I ended up with a Virgin in a prime swarm and the two remaining Queens fought it out, if i had not done my inspections god knows what would have happened if all 6 Queen cells had emerged, i would probably be left with a handful of bees i suspect.
 
Not all the bees abandon her. Some will be attracted to her pheromone and find her on the ground. They will stay with her there.

Clipping the queen is quite a risky swarm control strategy. Often it doesn't work because the periods quoted for emergence are only "average" development times.

Basic rule is that bees do not stay with the queen which cannot fly and swarm

Clipping has not swarming risk. Bigger risk us that swarm escaoes when first queen cells gave been capped. It gives couple of days to the beekeeper to do something, like AS. If you do not clip, it is easy to the queen go to the tree top and never come back.

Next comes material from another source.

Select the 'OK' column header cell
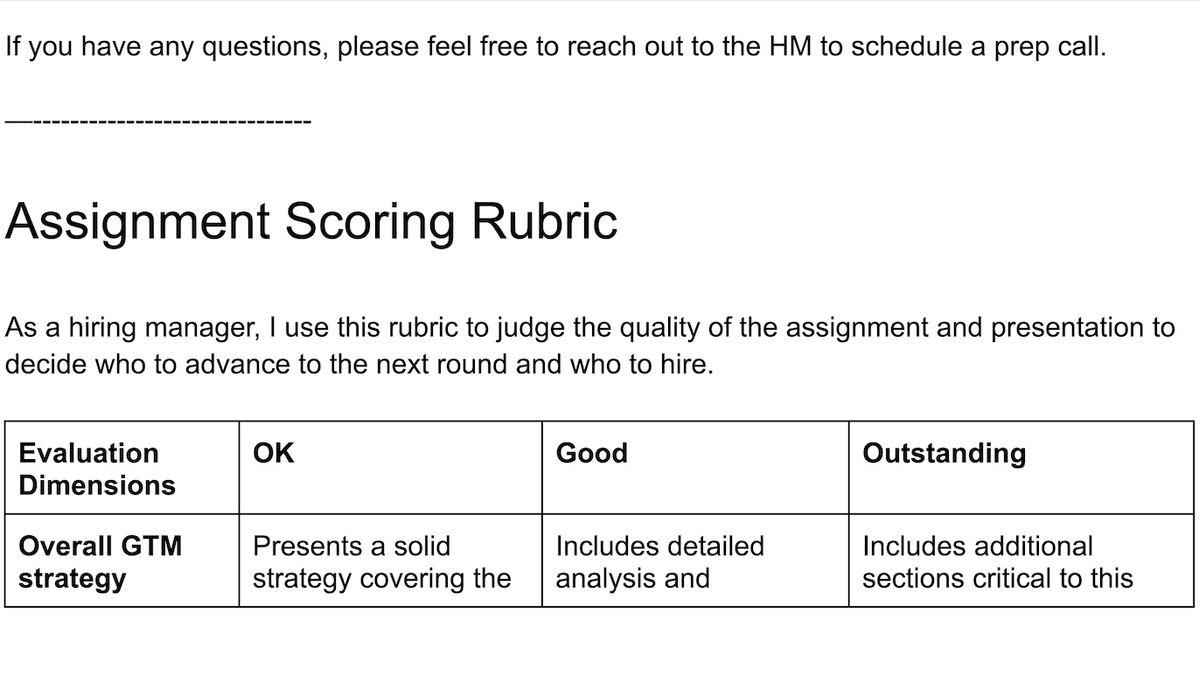Viewport: 1200px width, 676px height. click(x=391, y=468)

7 day control period is good, because it gives couple of days flexibity for instance for bad weather.
.
 
Tilting the top box of a double brood works a treat. Just make sure you leave the queen cups on the bottom of the frames and the queen is clipped. Use enough smoke to clear the seams in the top box and tilt it near 90 degrees so you get plenty of light down those seams. With weekly inspections that gives you 2 chances to spot the queen cell before the virgin takes flight!
Use tilting in conjunction with 'how the colony is behaving on the day' so if there is any doubt that all is not well then take a look at a few frames.

I have seen this done on youtube videos. but how do I do that on a 14X12 with 5 supers on top? I need to take those off anyway so boing in the broodbox does not seem so much more disturbance after that.
 
The supers come off before tilting,
I use tilting in my double brood box colonies. My 14x12 I check 3-4 frames which usually gives me an idea what is going on and whether I need to check the rest of the frames or not,
 
All that swarm prevention does is weaken a colony so it is not viable to swarm.
If you reunite after a split it can all start again. I'll keep to my 7 day inspections
 
OR brood and one half!!
Problem is that if you are a sloppy beekeeper and have allowed the bees to use frames that have bits of foundation missing down the sides... then possibly on a quick tilt and look you will miss queen cells... one problem I have stumbled upon with a Flows hive where just a strip of to be waxed is suggested for the bees to build comb on!

Bees swarm... tis in their genes!

Yeghes da
How do you teach your bees to stop taking the foundation out at the sides of frames?